## Problem
Your reply should consist only of the lines from the one holding "Viewport: 633px width, 364px height." to the last line of the data below, written out exactly and without pictures.

═══ Data for this task ═══

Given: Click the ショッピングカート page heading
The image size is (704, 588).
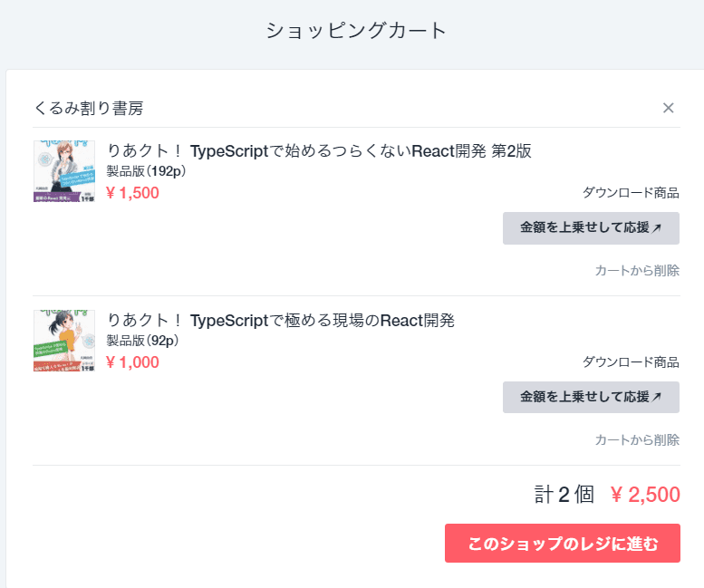Looking at the screenshot, I should point(356,30).
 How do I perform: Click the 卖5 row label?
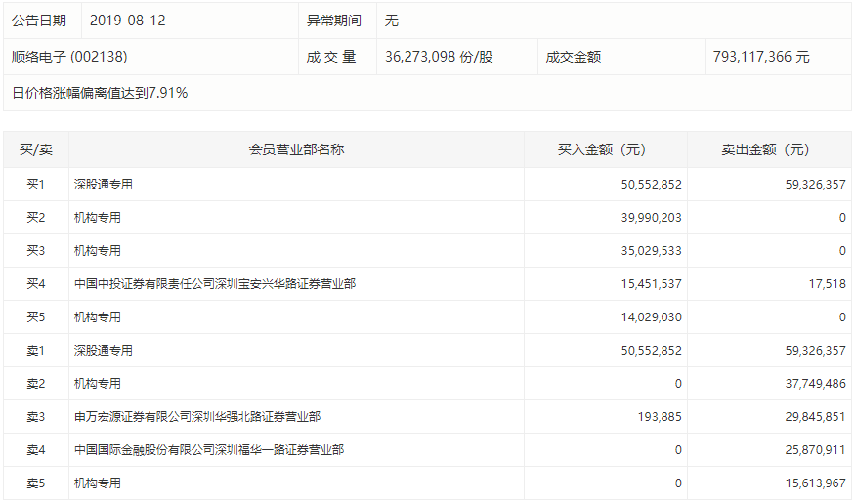[36, 483]
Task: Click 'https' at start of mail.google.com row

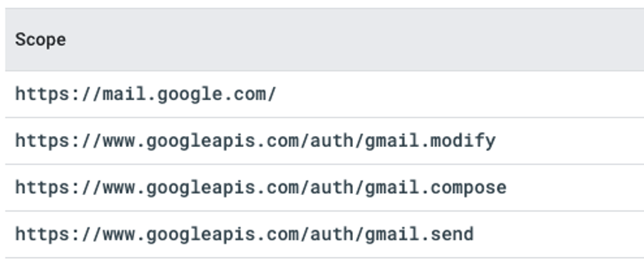Action: click(42, 94)
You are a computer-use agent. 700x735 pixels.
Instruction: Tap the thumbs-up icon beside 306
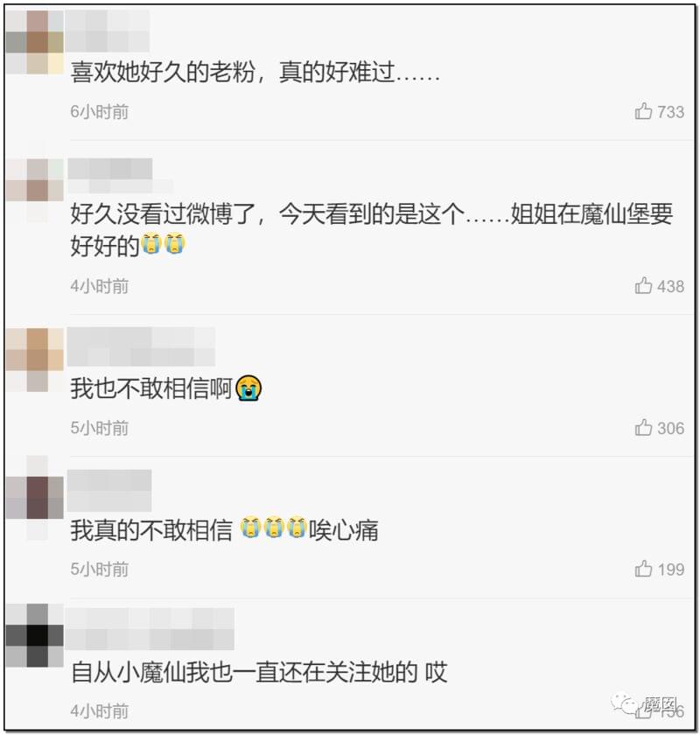click(x=643, y=428)
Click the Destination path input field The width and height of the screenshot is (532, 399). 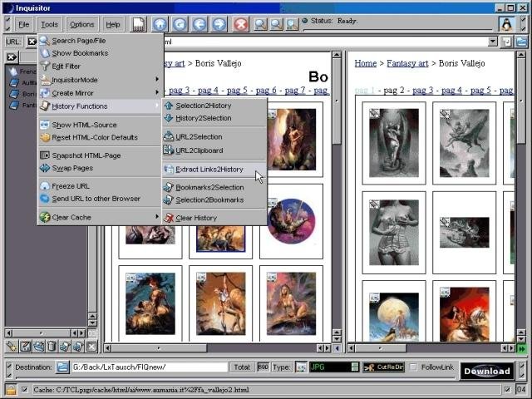coord(150,367)
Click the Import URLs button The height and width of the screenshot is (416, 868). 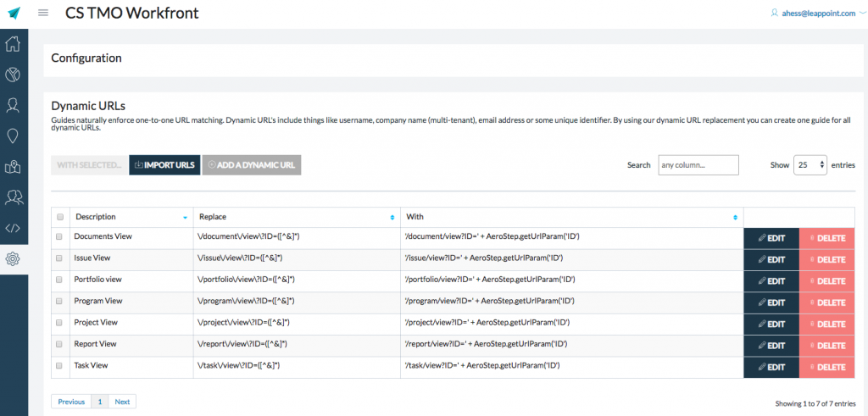click(164, 165)
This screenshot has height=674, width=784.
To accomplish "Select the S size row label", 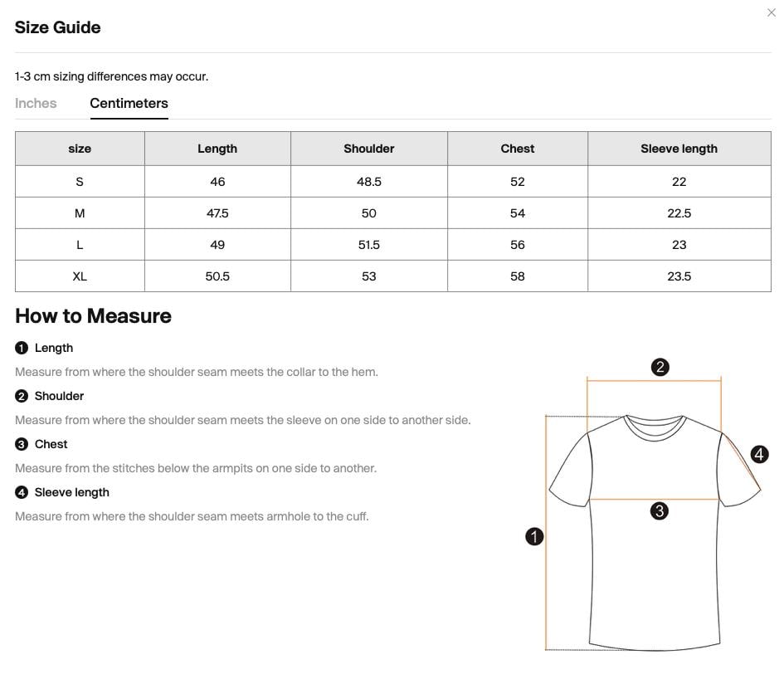I will click(x=80, y=182).
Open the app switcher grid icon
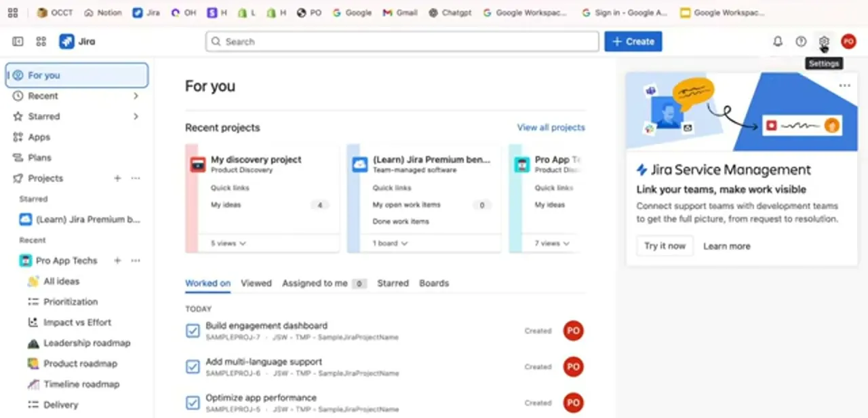This screenshot has height=418, width=868. (x=41, y=41)
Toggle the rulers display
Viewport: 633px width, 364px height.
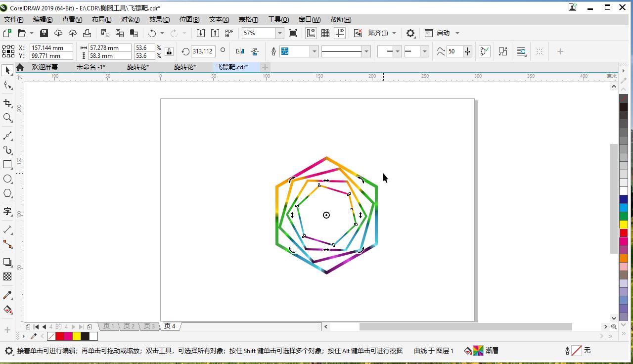coord(311,33)
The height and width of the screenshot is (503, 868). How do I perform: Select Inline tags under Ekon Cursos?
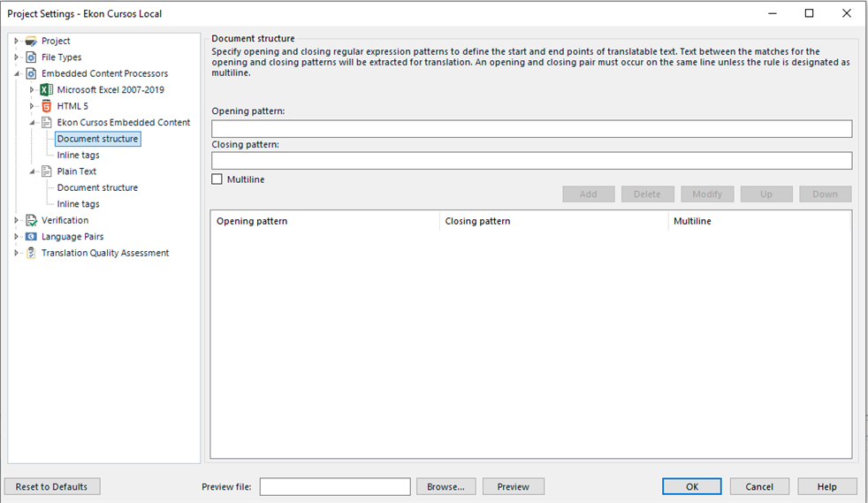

═══

## Task answer
Viewport: 633px width, 364px height.
coord(311,33)
The height and width of the screenshot is (503, 868). How do I perform: Select Inline tags under Ekon Cursos?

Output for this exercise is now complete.